_DIRECTIONS FOR THIS TASK_
For this exercise, reproduce each entry below exactly, excluding pictures.

_Stored data entries_
• • • •

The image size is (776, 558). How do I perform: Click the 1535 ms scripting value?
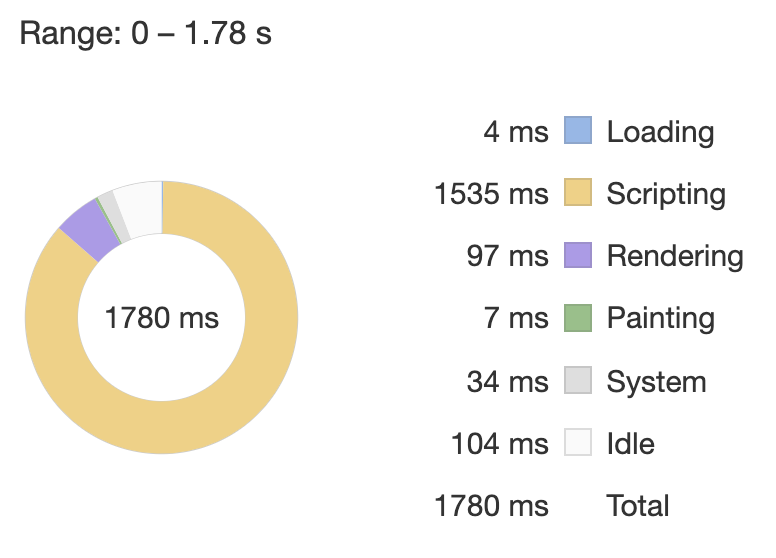coord(491,194)
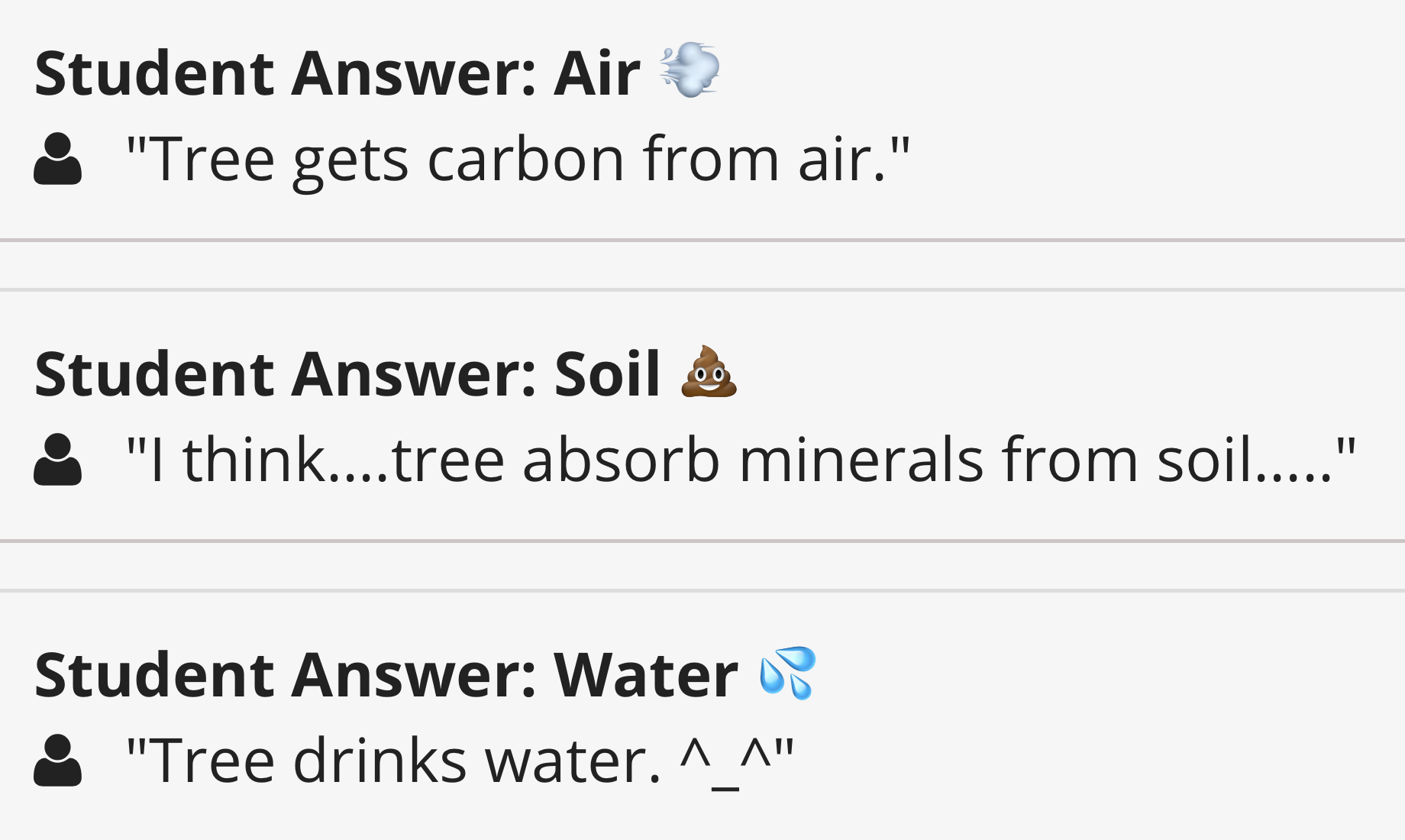Click the poop emoji next to Soil

pos(709,372)
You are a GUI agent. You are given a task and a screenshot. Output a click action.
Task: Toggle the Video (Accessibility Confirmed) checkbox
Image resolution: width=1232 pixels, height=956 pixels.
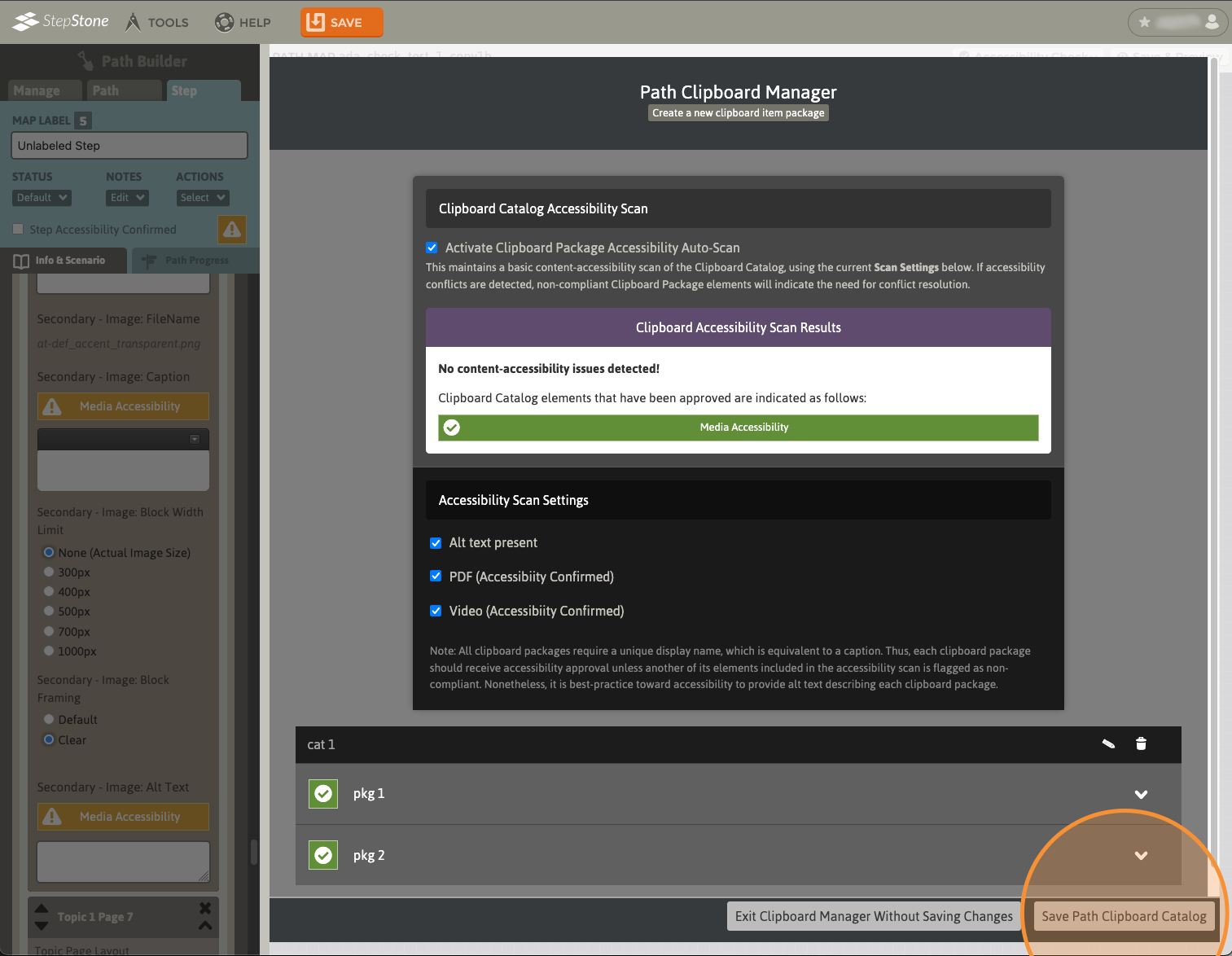point(436,611)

• • • •

_WORKED SOLUTION_
The image size is (776, 558). How do I perform: Click the 1535 ms scripting value?
coord(491,194)
Click the poop emoji next to Soil

pos(709,372)
You are a GUI agent. You are given a task and a screenshot. Output a click action.
Task: Toggle the Video (Accessibility Confirmed) checkbox
Image resolution: width=1232 pixels, height=956 pixels.
point(436,611)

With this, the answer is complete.